肩に力を入れて試合を見ることはもうないとはいえ…/原ゆみこのマドリッド

2019.04.17 17:30 Wed
「絶対、初仕事だなんて思ってないから」そんな風に私が呟いていたのは火曜日、CL準々決勝2ndレグでマンチェスター・ユナイテッドの一員として、夜にはカンプ・ノウでプレーするはずのポグバが映った時、お昼のスポーツニュースのアナウンサーがレアル・マドリーに貢献する最初のチャンスと言っているのを聞いた時のことでした。いやあ、3月半ばには今季が終わり、長いプレシーズンに入ったお隣さんには昨今、補強選手候補の話題しかなく、彼もアザール(チェルシー)と共に日替わりでスポーツ紙のマドリーページで取り上げられる選手ではあるんですけどね。

だからって、別にユナイテッドが0-1で負けた1stレグの結果をポグバの活躍で引っくり返し、バルサを敗退に追いやってくれたとて、16強対決で消えたマドリーにミッドウィークのビッグマッチが戻って来る訳じゃありませんしね。おかげでリーガ前節など、月曜試合に回されたため、バルベルデ監督の前日記者会見やユナイテッドの練習風景をスマホで見ながら、ブタルケに向かう私の情けなさったらなかったんですが、まあそれはそれ。とりあえず、マドリッド勢の週末の試合をお伝えしていくことにすると。

[対象が現れる位置についての行]
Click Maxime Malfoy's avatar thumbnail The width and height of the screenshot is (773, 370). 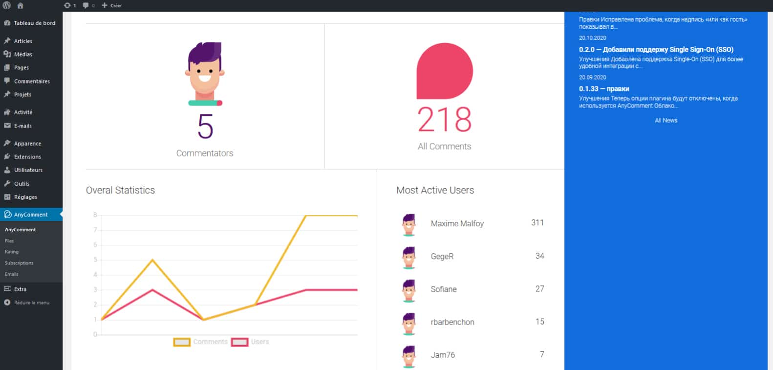pyautogui.click(x=409, y=224)
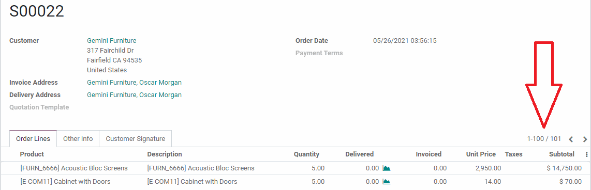Open the invoice address Gemini Furniture, Oscar Morgan
The height and width of the screenshot is (190, 591).
click(x=134, y=83)

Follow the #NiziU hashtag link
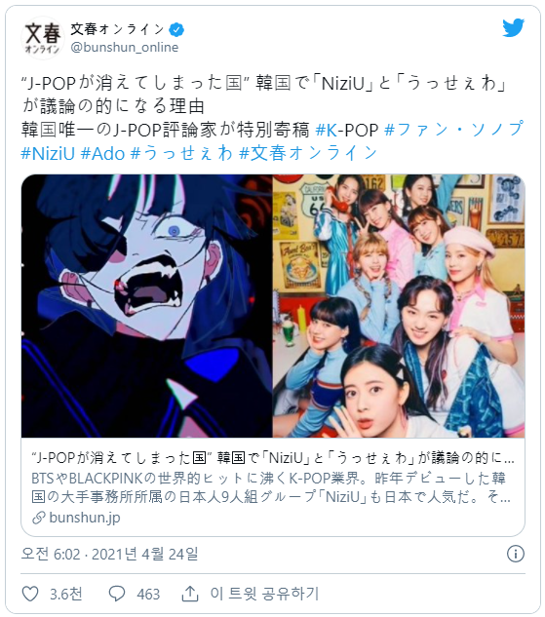pyautogui.click(x=48, y=153)
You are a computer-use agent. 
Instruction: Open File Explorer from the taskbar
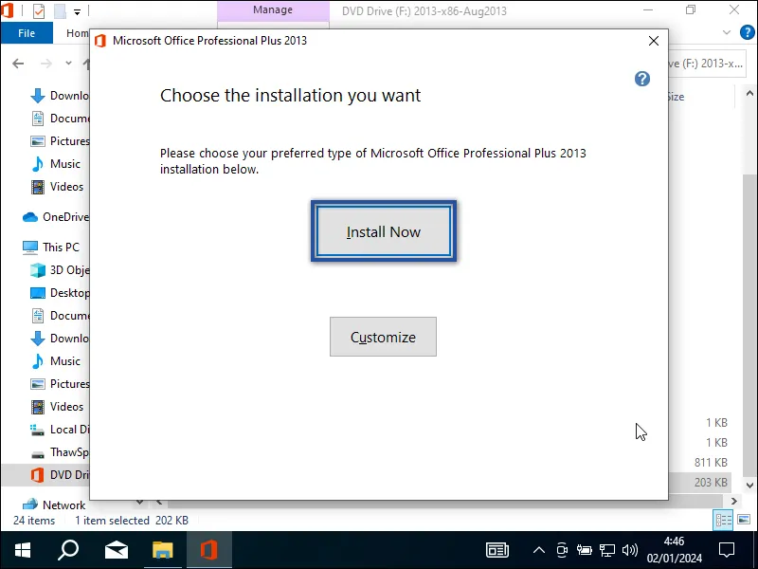(162, 549)
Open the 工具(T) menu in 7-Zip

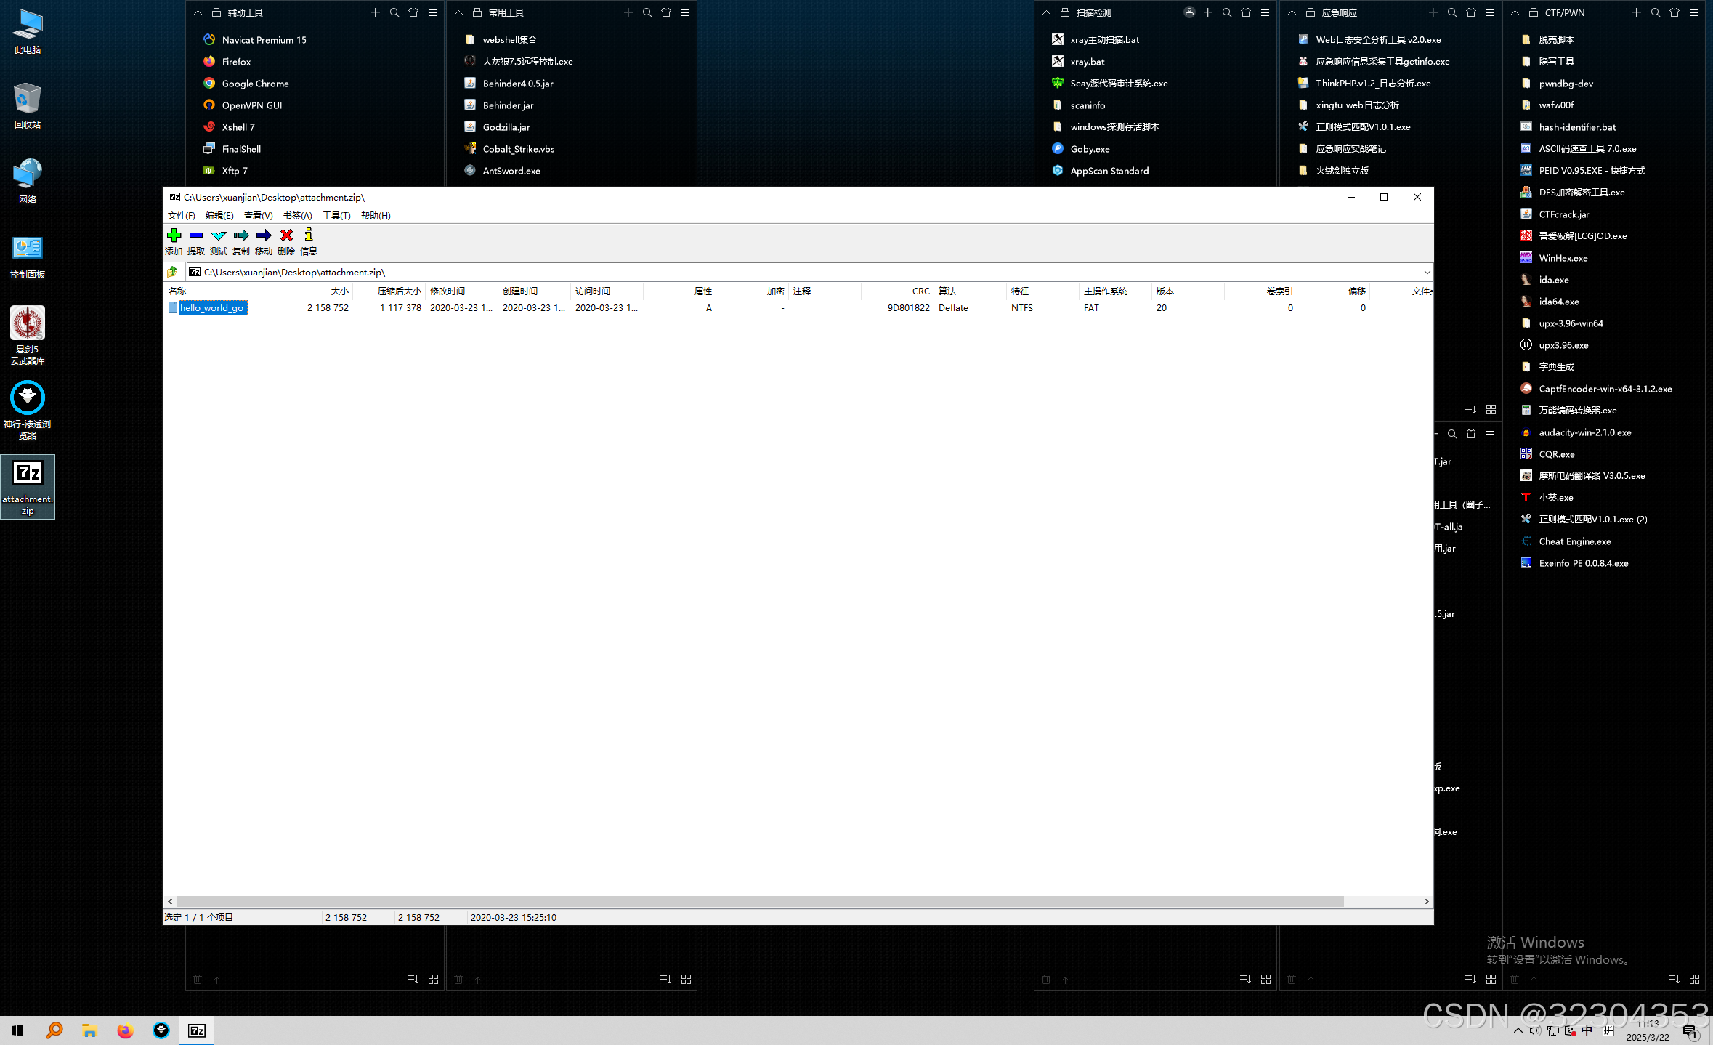click(336, 215)
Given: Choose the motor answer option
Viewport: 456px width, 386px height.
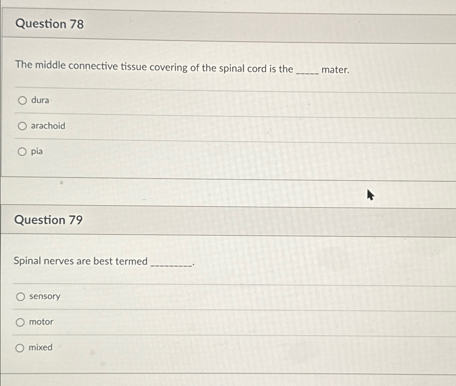Looking at the screenshot, I should pos(21,322).
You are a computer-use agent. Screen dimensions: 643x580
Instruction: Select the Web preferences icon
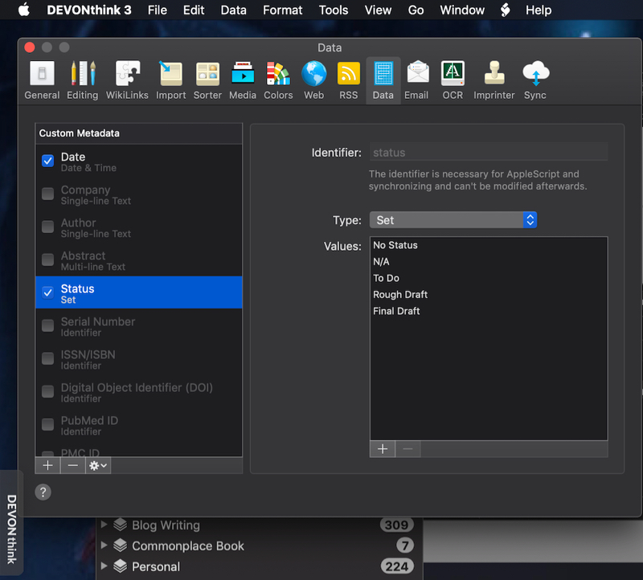[x=313, y=79]
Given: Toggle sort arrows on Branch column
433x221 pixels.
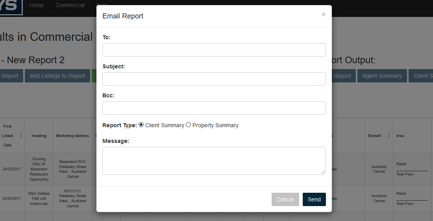Looking at the screenshot, I should coord(389,136).
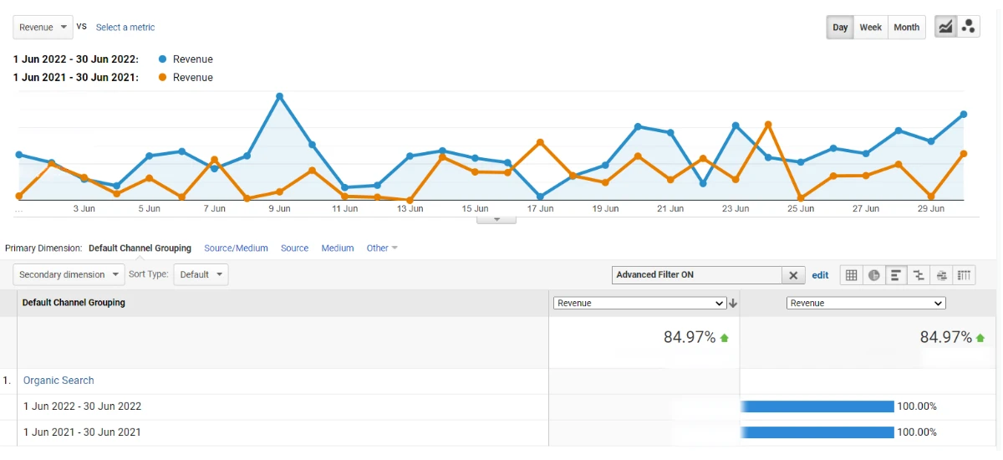Open the Secondary dimension dropdown

69,274
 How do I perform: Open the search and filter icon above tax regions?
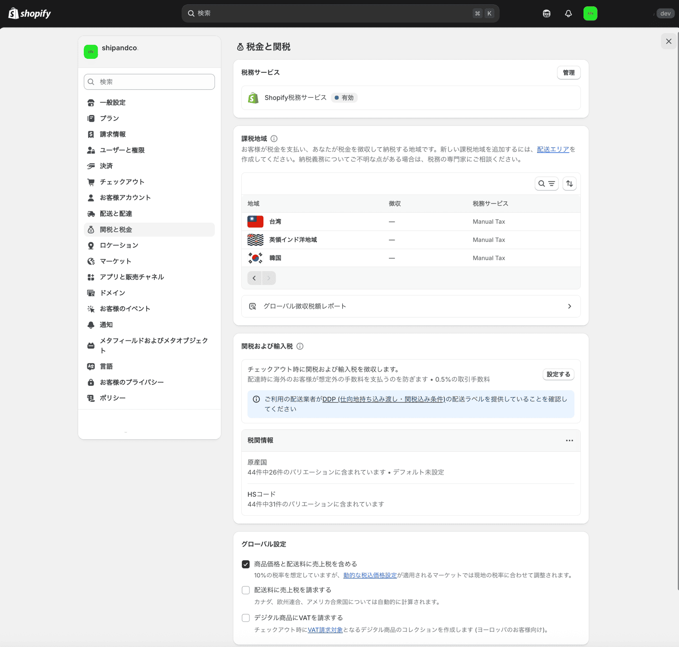coord(546,183)
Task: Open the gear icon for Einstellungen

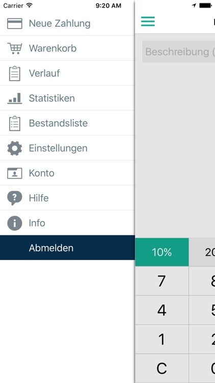Action: (x=15, y=148)
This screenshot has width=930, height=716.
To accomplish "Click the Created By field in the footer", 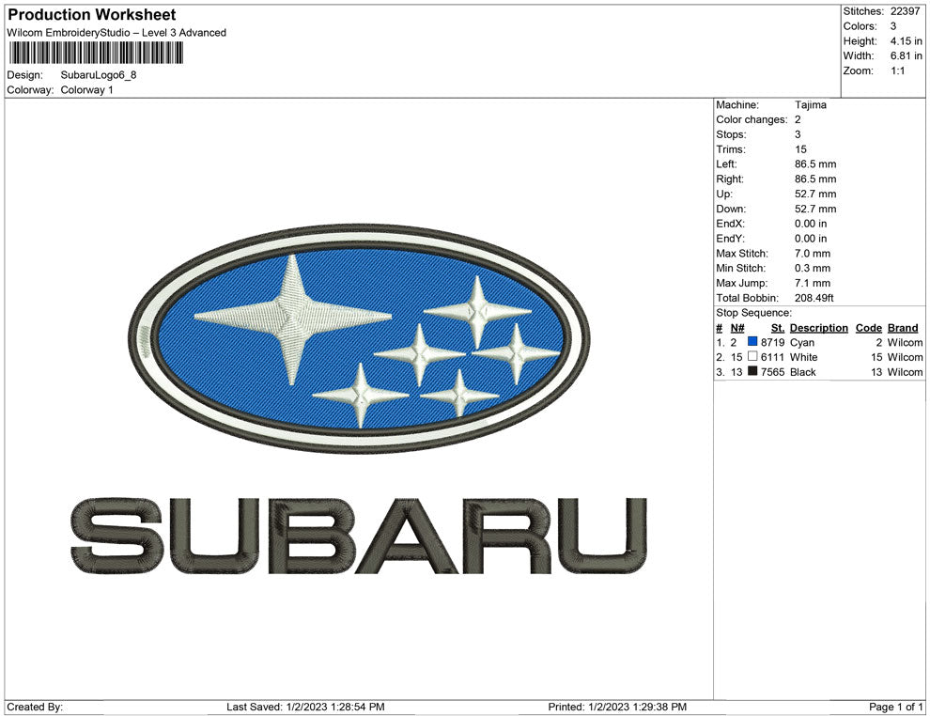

_出題 A:_
上のマドリッド便りの本文から、「肩に力を入れて試合を見ることはもうないとはいえ…/原ゆみこのマドリッド」から「お伝えしていくことにすると。」までを一字一句違えずに書き写してください。
_出題 B:_
上のエントリーのうち「Open the 工具(T) menu in 7-Zip」を含む行からエントリーの最後までを、「Given:」を「Goal:」に置き換えて書き直してください。ほかは変えずに、画像は含めないでください。

_解答 A:_
肩に力を入れて試合を見ることはもうないとはいえ…/原ゆみこのマドリッド

2019.04.17 17:30 Wed
「絶対、初仕事だなんて思ってないから」そんな風に私が呟いていたのは火曜日、CL準々決勝2ndレグでマンチェスター・ユナイテッドの一員として、夜にはカンプ・ノウでプレーするはずのポグバが映った時、お昼のスポーツニュースのアナウンサーがレアル・マドリーに貢献する最初のチャンスと言っているのを聞いた時のことでした。いやあ、3月半ばには今季が終わり、長いプレシーズンに入ったお隣さんには昨今、補強選手候補の話題しかなく、彼もアザール(チェルシー)と共に日替わりでスポーツ紙のマドリーページで取り上げられる選手ではあるんですけどね。

だからって、別にユナイテッドが0-1で負けた1stレグの結果をポグバの活躍で引っくり返し、バルサを敗退に追いやってくれたとて、16強対決で消えたマドリーにミッドウィークのビッグマッチが戻って来る訳じゃありませんしね。おかげでリーガ前節など、月曜試合に回されたため、バルベルデ監督の前日記者会見やユナイテッドの練習風景をスマホで見ながら、ブタルケに向かう私の情けなさったらなかったんですが、まあそれはそれ。とりあえず、マドリッド勢の週末の試合をお伝えしていくことにすると。

_解答 B:_
Open the 工具(T) menu in 7-Zip

click(336, 215)
Goal: Choose the motor answer option
Viewport: 456px width, 386px height.
Looking at the screenshot, I should pos(21,322).
You are a computer-use agent. Screen dimensions: 643x580
Instruction: Select the Web preferences icon
[x=313, y=79]
Goal: Toggle sort arrows on Branch column
433x221 pixels.
Looking at the screenshot, I should coord(389,136).
Open the Secondary dimension dropdown

69,274
 How do I perform: Open the search and filter icon above tax regions?
coord(546,183)
Task: Open the gear icon for Einstellungen

Action: (x=15, y=148)
This screenshot has width=930, height=716.
To accomplish "Click the Created By field in the footer", 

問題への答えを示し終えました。